The key words “MUST”, “MUST NOT”, “REQUIRED”, “SHALL”, “SHALL NOT”, “SHOULD”, “SHOULD NOT”, “RECOMMENDED”, “NOT RECOMMENDED”, “MAY”, and “OPTIONAL” in this document are to be interpreted as described in BCP 14 [@!RFC2119] [@!RFC8174] when, and only when, they appear in all capitals, as shown here.

This document defines specific terms in order to define the format and application of Matroska. Specific terms are defined below:

Matroska:
A multimedia container format based on EBML (Extensible Binary Meta Language).
Matroska Reader:
A data parser that interprets the semantics of a Matroska document and creates a way for programs to use Matroska.
Matroska Player:
A Matroska Reader with a primary purpose of playing audiovisual files, including Matroska documents.

Matroska Overview

Principles

Matroska is a Document Type of EBML (Extensible Binary Meta Language). This specification is dependent on the EBML Specification [@!RFC8794]. For an understanding of Matroska’s EBML Schema, see in particular the sections of the EBML Specification covering EBML Element Types (Section 7), EBML Schema (Section 11.1), and EBML Structure (Section 3).

Added EBML Constraints

As an EBML Document Type, Matroska adds the following constraints to the EBML specification.

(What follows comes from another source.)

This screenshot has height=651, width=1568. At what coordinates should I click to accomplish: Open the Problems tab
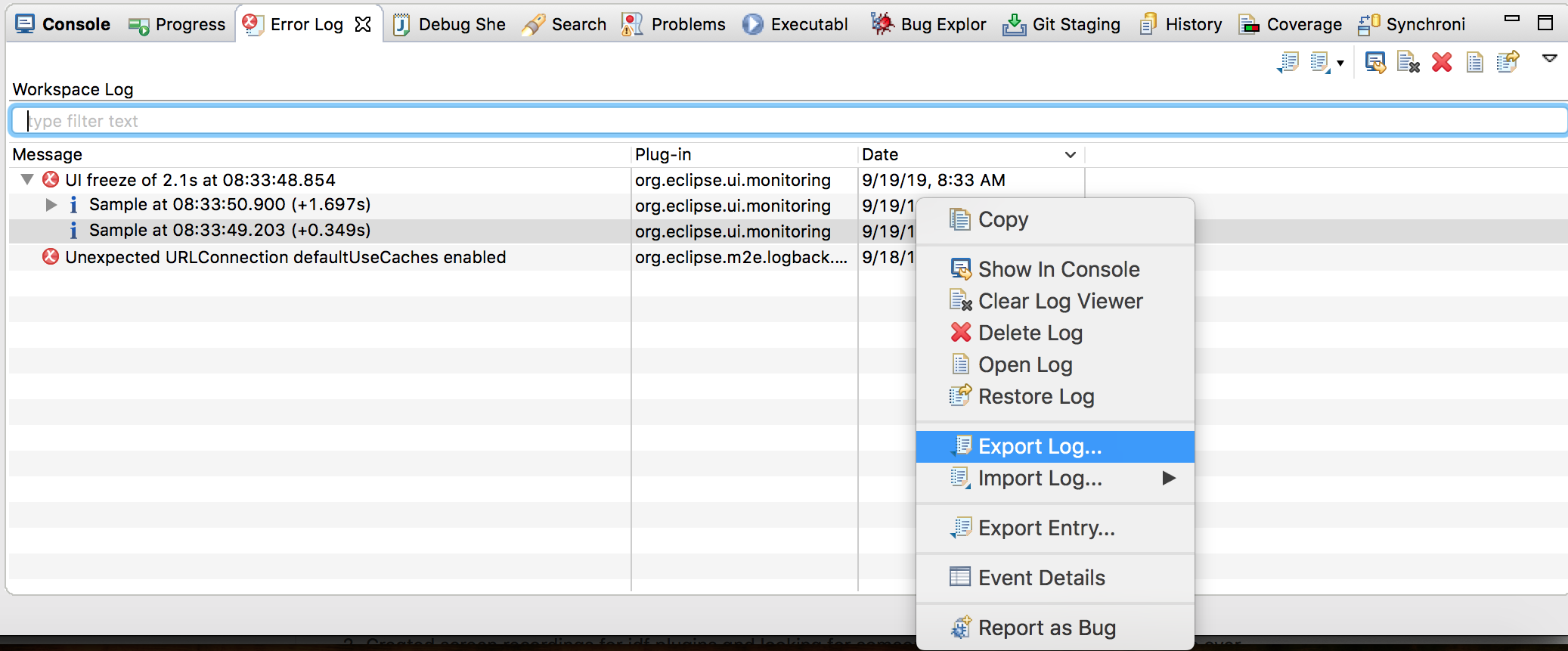pyautogui.click(x=674, y=25)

  • The docType of the EBML Header MUST be “matroska”.
  • The EBMLMaxIDLength of the EBML Header MUST be “4”.
  • The EBMLMaxSizeLength of the EBML Header MUST be between “1” and “8” inclusive.

Design Rules

The Root Element and all Top-Levels Elements use 4 octets for their EBML Element ID – i.e. Segment and direct children of Segment.

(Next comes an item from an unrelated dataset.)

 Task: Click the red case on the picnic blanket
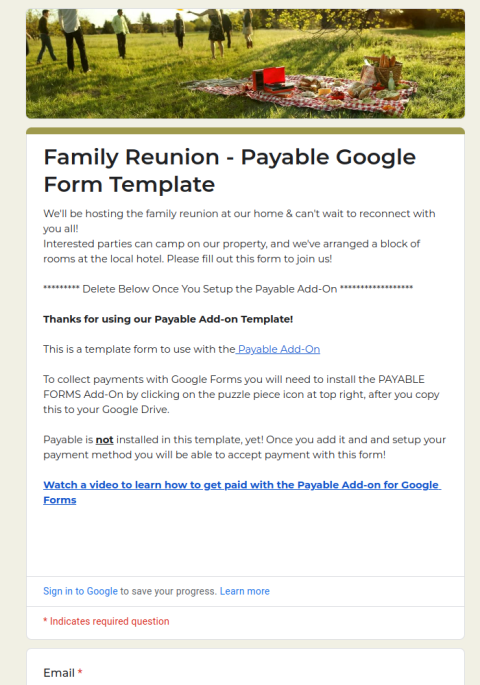pyautogui.click(x=271, y=81)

Legacy EBML/Matroska parsers did not handle Empty Elements properly, elements present in the file but with a length of zero. They always assumed the value was 0 for integers/dates and 0x0p+0 for floats, no matter the default value of the element which should have been used instead. Therefore Matroska writers MUST NOT use EBML Empty Elements, if the element has a default value that is not 0 for integers/dates and 0x0p+0 for floats.

When adding new elements to Matroska, these rules MUST be followed:

  • A non-mandatory integer/date Element MUST NOT have a default value other than 0.
  • A non-mandatory float Element MUST NOT have a default value other than 0x0p+0.
  • A non-mandatory string Element MUST NOT have a default value, as empty string cannot be defined in the XML Schema.